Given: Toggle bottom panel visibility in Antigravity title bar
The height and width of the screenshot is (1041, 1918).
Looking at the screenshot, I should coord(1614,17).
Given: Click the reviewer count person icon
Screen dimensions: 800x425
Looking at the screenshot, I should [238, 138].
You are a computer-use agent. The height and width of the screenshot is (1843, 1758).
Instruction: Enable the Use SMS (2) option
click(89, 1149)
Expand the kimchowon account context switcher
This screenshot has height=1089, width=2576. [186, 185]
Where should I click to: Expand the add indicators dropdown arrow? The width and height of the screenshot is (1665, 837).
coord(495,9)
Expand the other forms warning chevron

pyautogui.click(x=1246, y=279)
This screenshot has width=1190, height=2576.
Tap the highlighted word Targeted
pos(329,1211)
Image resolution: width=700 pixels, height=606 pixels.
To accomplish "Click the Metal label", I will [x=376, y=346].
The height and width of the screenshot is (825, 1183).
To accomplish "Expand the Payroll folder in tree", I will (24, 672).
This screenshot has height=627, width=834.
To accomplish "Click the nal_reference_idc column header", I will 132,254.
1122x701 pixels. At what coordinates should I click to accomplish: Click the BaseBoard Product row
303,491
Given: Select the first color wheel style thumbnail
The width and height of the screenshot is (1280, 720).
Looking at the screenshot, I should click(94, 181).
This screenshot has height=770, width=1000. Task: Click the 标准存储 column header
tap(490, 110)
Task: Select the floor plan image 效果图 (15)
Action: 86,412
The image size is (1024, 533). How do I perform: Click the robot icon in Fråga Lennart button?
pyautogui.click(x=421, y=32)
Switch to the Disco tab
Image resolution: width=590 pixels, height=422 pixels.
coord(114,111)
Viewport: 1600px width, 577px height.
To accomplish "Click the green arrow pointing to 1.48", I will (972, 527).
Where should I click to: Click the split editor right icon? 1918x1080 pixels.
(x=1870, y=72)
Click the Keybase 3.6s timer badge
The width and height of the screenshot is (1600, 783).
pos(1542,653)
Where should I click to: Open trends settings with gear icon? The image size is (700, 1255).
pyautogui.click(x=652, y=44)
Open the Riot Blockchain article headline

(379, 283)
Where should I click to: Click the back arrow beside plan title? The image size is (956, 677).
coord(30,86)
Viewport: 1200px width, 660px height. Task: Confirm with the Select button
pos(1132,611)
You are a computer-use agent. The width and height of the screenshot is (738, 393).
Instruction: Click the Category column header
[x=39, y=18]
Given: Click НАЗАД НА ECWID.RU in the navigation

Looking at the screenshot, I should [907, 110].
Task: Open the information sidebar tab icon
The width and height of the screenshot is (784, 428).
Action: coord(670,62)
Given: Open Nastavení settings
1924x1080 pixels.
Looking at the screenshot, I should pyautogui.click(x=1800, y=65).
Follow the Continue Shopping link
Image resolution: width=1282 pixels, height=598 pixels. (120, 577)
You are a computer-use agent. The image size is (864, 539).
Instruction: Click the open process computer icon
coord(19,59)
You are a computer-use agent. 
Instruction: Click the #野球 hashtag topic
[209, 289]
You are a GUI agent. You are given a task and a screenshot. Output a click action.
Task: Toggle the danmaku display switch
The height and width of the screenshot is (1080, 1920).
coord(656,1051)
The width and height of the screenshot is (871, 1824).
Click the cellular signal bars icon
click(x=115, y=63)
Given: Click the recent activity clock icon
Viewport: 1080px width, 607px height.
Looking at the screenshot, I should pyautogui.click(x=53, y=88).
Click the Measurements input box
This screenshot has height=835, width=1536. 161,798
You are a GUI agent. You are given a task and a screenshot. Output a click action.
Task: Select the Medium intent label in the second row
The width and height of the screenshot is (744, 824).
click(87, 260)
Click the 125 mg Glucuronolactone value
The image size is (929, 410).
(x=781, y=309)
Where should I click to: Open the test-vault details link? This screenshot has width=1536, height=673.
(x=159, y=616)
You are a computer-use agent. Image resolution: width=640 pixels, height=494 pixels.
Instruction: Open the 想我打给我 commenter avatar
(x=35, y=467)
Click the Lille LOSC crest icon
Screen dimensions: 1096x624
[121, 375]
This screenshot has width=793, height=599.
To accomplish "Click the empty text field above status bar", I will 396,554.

* * * *

▶ **GIVEN INSTRUCTION**
Duplicate the entries between the lines holding "Given: Select the" and "will (972, 527).", inclusive.

▶ **EXERCISE SOLUTION**
Given: Select the first color wheel style thumbnail
The width and height of the screenshot is (1280, 720).
Looking at the screenshot, I should click(94, 181).
This screenshot has height=770, width=1000. Task: Click the 标准存储 column header
tap(490, 110)
Task: Select the floor plan image 效果图 (15)
Action: 86,412
The image size is (1024, 533). How do I perform: Click the robot icon in Fråga Lennart button?
pyautogui.click(x=421, y=32)
Switch to the Disco tab
Image resolution: width=590 pixels, height=422 pixels.
coord(114,111)
Viewport: 1600px width, 577px height.
To accomplish "Click the green arrow pointing to 1.48", I will (972, 527).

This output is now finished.